RECORDS SUPPLIED:
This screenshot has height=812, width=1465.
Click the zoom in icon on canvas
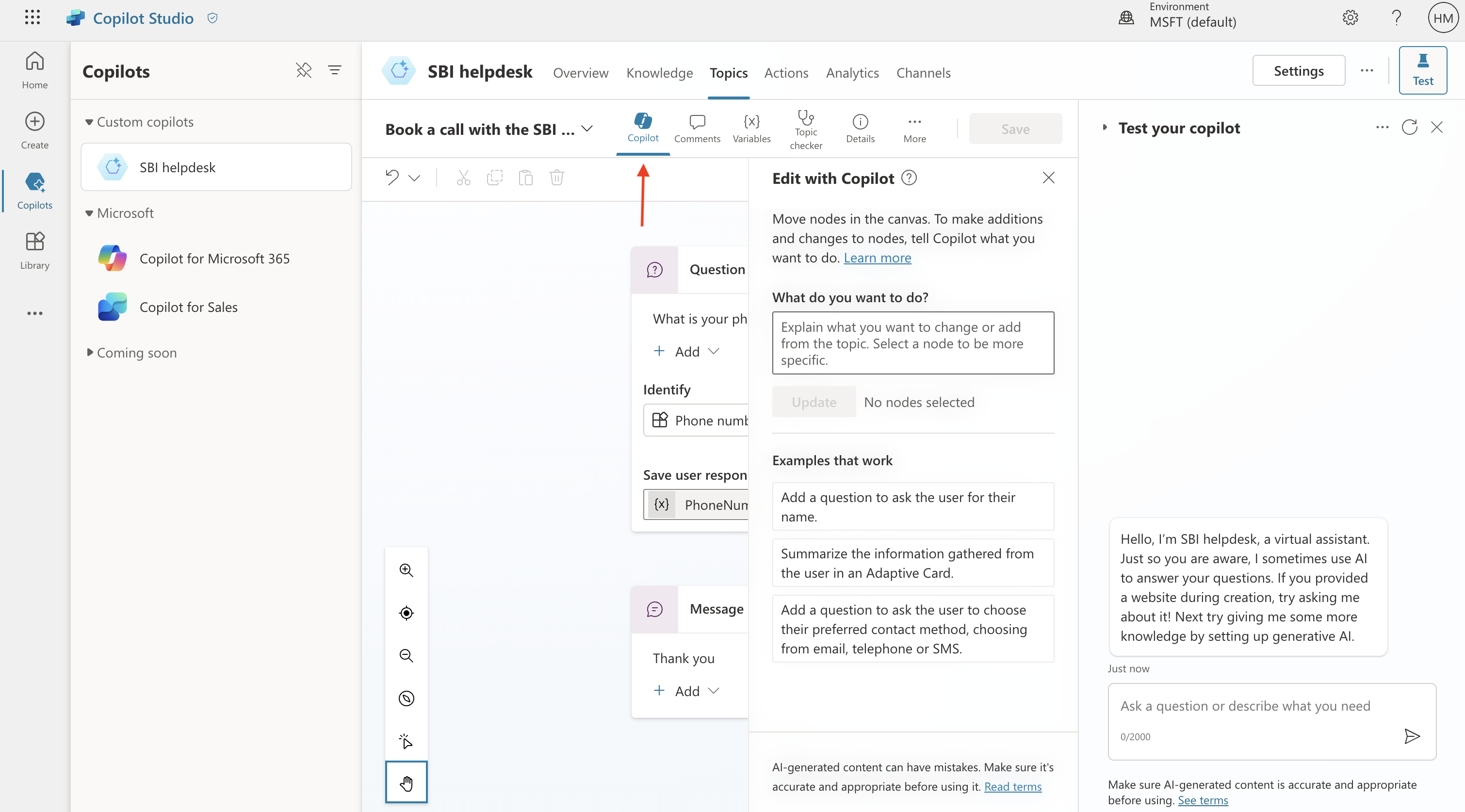click(x=407, y=570)
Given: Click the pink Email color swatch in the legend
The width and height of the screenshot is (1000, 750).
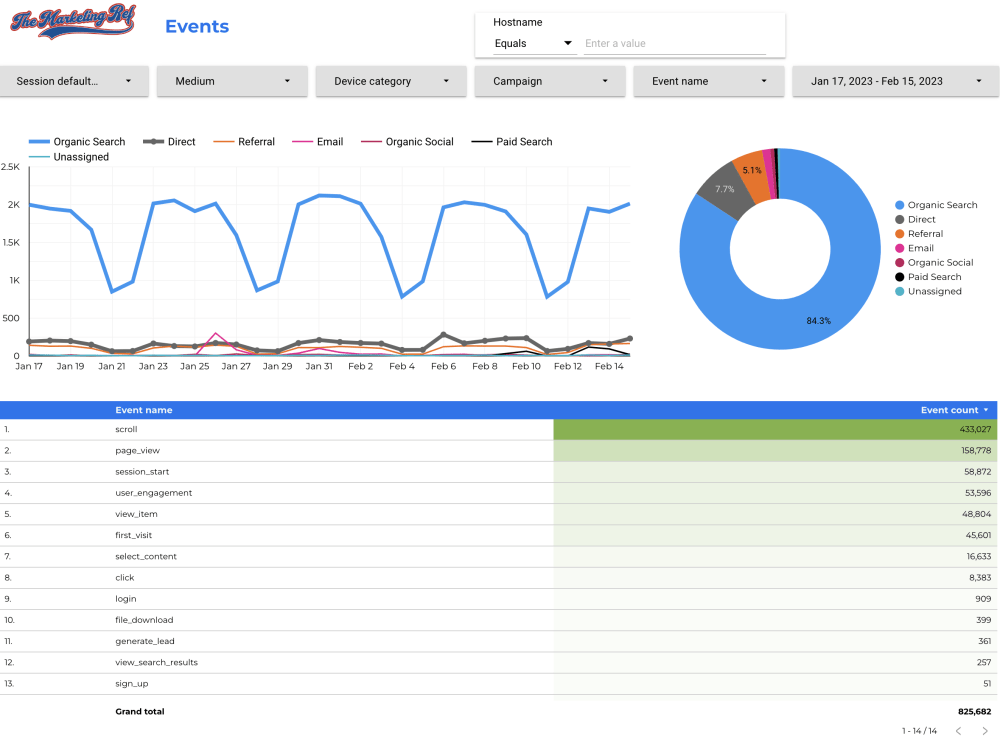Looking at the screenshot, I should 300,141.
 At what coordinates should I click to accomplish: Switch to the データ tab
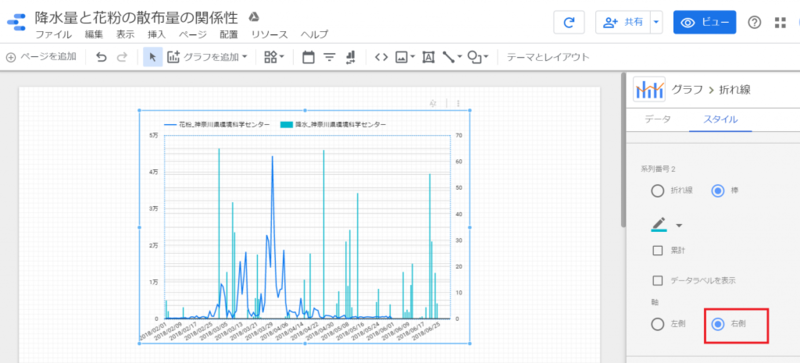coord(658,119)
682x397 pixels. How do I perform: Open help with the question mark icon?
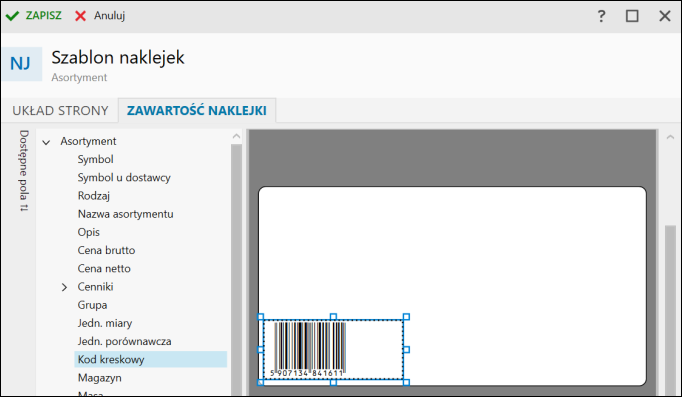(x=601, y=16)
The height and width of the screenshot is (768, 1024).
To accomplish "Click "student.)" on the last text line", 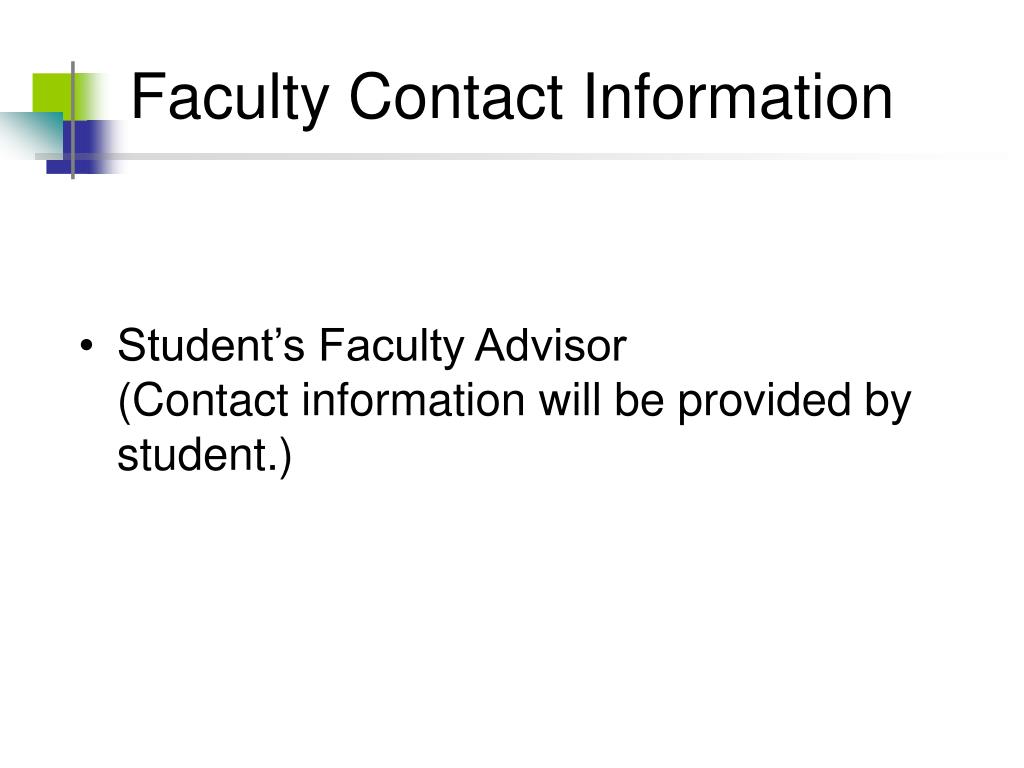I will (x=204, y=456).
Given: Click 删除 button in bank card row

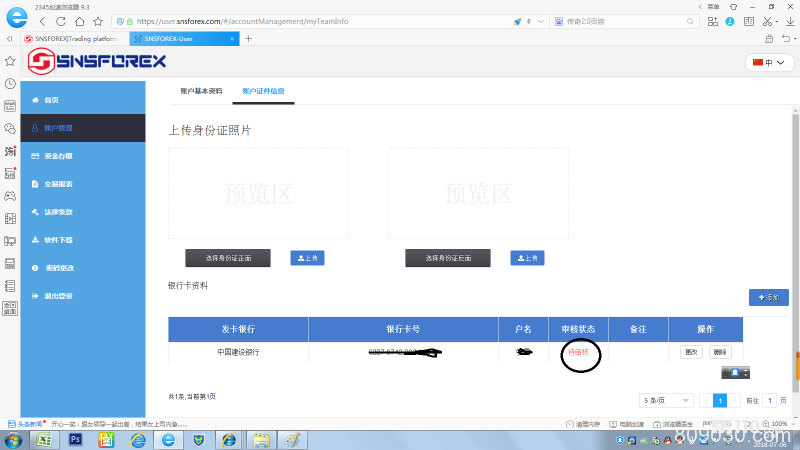Looking at the screenshot, I should coord(720,352).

TASK TO CARRY OUT: Quote only what lies between the first line of the records and the line containing "The height and", please, including both lines and excluding images.

ANSWER SECTION:
This screenshot has height=812, width=1465.
Click the zoom in icon on canvas
click(x=407, y=570)
Given: Click the pink Email color swatch in the legend
The width and height of the screenshot is (1000, 750).
Looking at the screenshot, I should 300,141.
 At what coordinates should I click to accomplish: Switch to the データ tab
coord(658,119)
682x397 pixels. How do I perform: Open help with the question mark icon?
(x=601, y=16)
The height and width of the screenshot is (768, 1024).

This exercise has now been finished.